4.1 Con riguardo alla dedotta violazione dell’art. 345 c.p.c., è sufficiente ribadire quanto già affermato da questa Corte (cfr., in particolare: Cass. n. 11972 del 2020) sulla possibilità di produzione nel giudizio di appello, da parte dell’agente della riscossione, della comunicazione dell’elenco delle quote annullate, e ciò sull’assunto che essa non avrebbe potuto essere prodotta prima, in quanto, al momento della sentenza di primo grado (nella fattispecie di cui al presente giudizio pronunciata in data 4 giugno 2015), in realtà non era ancora stato emanato il decreto ministeriale attuativo (venuto in essere solo il 15 giugno 2015), che avrebbe dovuto disciplinare le caratteristiche e le modalità di trasmissione di detto “elenco delle quote annullate”.

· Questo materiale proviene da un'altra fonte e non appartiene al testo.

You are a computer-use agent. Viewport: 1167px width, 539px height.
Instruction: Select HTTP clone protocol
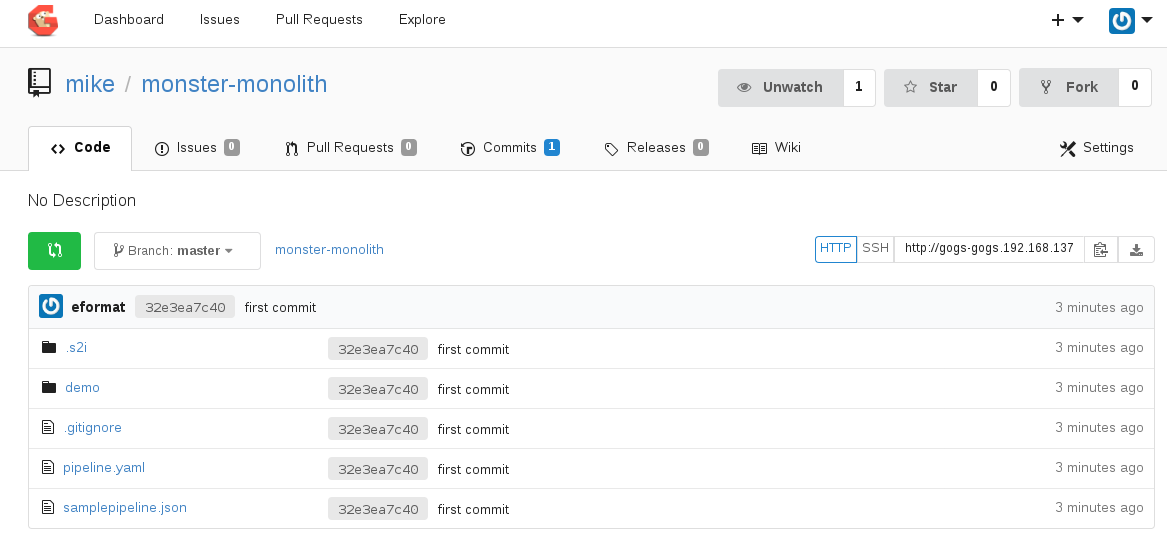click(x=835, y=248)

4.2 Altrettanto è a dirsi per quanto riguarda la questione relativa all’efficacia probatoria dei documenti prodotti, anche in relazione ai crediti superiori ad Euro 2.000,00: la corte di appello ha accertato in fatto, esaminando le prove disponibili e valutando tutti i fatti storici principali dalle stesse emergenti, che tutti i crediti iscritti a ruolo per gli anni 1998 e 1999 oggetto di causa erano stati oggetto della comunicazione di annullamento.

Di conseguenza, le censure in proposito sollevate dalla Cassa Forense finiscono per risolversi in una mera richiesta di rivalutazione del giudizio di merito sulle risultanze probatorie, che rimane preclusa al sindacato di legittimità (per analoghe conclusioni sul punto, si vedano, in particolare: Cass. n. 12219 del 2019 e Cass. n. 11972 del 2020).

5. Il ricorso è rigettato.

Per le spese del giudizio di cassazione si provvede, sulla base del principio della soccombenza, come in dispositivo.

Deve darsi atto della sussistenza dei presupposti processuali (rigetto, ovvero dichiarazione di inammissibilità o improcedibilità dell’impugnazione) di cui del D.P.R. 30 maggio 2002, n. 115, art. 13, comma 1 quater, introdotto dalla L. 24 dicembre 2012, n. 228, art. 1, comma 17.

PQM

La Corte:

– rigetta il ricorso;

– condanna la ricorrente a pagare le spese del giudizio di legittimità in favore della controricorrente, liquidandole in complessivi Euro 5.000,00, oltre Euro 200,00 per esborsi, spese generali ed accessori di legge.

Si dà atto della sussistenza dei presupposti processuali (rigetto, ovvero dichiarazione di inammissibilità o improcedibilità dell’impugnazione) di cui del D.P.R. 30 maggio 2002, n. 115, art. 13, comma 1 quater, inserito dalla L. 24 dicembre 2012, n. 228, art. 1, comma 17, per il versamento, da parte della ricorrente, dell’ulteriore importo a titolo di contributo unificato pari a quello dovuto per il ricorso (se dovuto e nei limiti in cui lo stesso sia dovuto), a norma dello stesso art. 13, comma 1 bis.

Così deciso in Roma, nella Camera di consiglio della Sezione Terza Civile, il 21 gennaio 2021.